I feel my mother’s contractions duplicate in me which makes sense,

telepathically speaking, because

we have had seven lifetimes together or hamara saath janam ka saath hai aur

we haven’t spoken in seven months or

someday, we will not have spoken in _______ years

on my mother’s side I have 14 cousins one boy and once (one good time)

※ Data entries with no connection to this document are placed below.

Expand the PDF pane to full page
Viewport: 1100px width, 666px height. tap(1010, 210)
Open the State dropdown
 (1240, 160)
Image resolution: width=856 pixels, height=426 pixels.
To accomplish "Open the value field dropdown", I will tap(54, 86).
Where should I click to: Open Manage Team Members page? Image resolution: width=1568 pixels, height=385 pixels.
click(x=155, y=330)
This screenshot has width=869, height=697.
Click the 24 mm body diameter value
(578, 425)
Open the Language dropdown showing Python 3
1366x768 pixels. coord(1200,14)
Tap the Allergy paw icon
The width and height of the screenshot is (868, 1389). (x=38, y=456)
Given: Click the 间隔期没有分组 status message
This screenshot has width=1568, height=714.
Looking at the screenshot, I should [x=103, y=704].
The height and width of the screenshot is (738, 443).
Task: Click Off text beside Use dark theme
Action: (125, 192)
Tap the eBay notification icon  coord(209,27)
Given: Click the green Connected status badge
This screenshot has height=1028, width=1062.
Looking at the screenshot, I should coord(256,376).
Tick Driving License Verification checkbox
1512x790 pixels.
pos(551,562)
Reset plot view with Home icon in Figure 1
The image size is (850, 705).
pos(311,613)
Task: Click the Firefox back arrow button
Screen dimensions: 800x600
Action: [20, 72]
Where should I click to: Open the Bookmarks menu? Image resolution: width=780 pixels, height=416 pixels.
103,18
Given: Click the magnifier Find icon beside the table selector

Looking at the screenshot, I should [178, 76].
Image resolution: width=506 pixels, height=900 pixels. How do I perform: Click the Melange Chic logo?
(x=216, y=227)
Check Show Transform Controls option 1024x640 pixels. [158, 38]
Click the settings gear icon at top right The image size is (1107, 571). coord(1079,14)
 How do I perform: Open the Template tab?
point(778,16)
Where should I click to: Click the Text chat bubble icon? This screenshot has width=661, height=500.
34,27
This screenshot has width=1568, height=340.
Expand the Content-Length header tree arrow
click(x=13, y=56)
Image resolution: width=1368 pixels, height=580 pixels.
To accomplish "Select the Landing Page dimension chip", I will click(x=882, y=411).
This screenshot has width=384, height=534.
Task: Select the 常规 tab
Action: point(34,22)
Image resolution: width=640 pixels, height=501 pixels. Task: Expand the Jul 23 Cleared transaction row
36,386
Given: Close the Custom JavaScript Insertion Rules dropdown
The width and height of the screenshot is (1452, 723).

he scaled a pole so high he no choice but to become flag caught running,

red gravel staining his Nikes at night, he is still running & my father is angry

we haven’t won Olympic gold even after all the running so instead of running we watch

my cousin-brother hang proudly flag pressed to neat corners ends split

like all they need is some tel & yes

one time Hasan Minhaj said the n-word on TV

but more importantly my other cousin

married a white man & they went hiking the day of their wedding

the earth in Arizona our kind of graveyard eroded red soil

remembering we don’t bury our dead, the groom’s mother kindly provides an urn to the happy

couple. when the bride has her first stillborn, my family will call it a second period. she is now

a woman. at 30 she has grey hair like the rest of us. at 30 she will tire of the color red, red as her

wedding sari, red as her mang and this urn, with its blue elephants, will help. nothing will help.

really, at the wedding she wore an eggshell white dress with her hair straightened &

there were statues of Ganesh at every table I took one the

remover of obstacles a sweat-slick dig in my side that mustached white guy a sweat-slick

dig. he does not know about our cremation ceremonies. or that our songs are just for us. or that

when his shoulders curve balle balle that does not turn me on. he calls me exotic (translation:

vase). grips where my lehenga meets my waist (translation: hourglass). his wedding gift the

earthquake of his feet, all the way from California (translation: he has deemed me breakable).

when deemed worthy of breaking by a white man, brown boy

is sent to random search the crook of blue gloved fingers & powder free latex doesn’t help.

watching brown boy going through TSA, I bear my legacy. It is easier to see him still

than watch him run

 

Rukmini Kalamangalam is a page and performance poet from Houston, Texas. She is a graduate of Carnegie Vanguard High School and a current freshman at Emory University. In 2018, she was named Youth Poet Laureate of the Southwest and a National Youth Poet Laureate Ambassador as well as Houston Youth Poet Laureate. Her poem, “After Harvey,” was set to music by the Houston Grand Opera. She has been published by the Houston Chronicle, ABC 13 Visions, and Polyphony Lit , with forthcoming work in Blue Marble Review and Lue’s Monthly Newsletter. She has been recognized by the Harris County Department of Education and nationally by Scholastic Writing Awards.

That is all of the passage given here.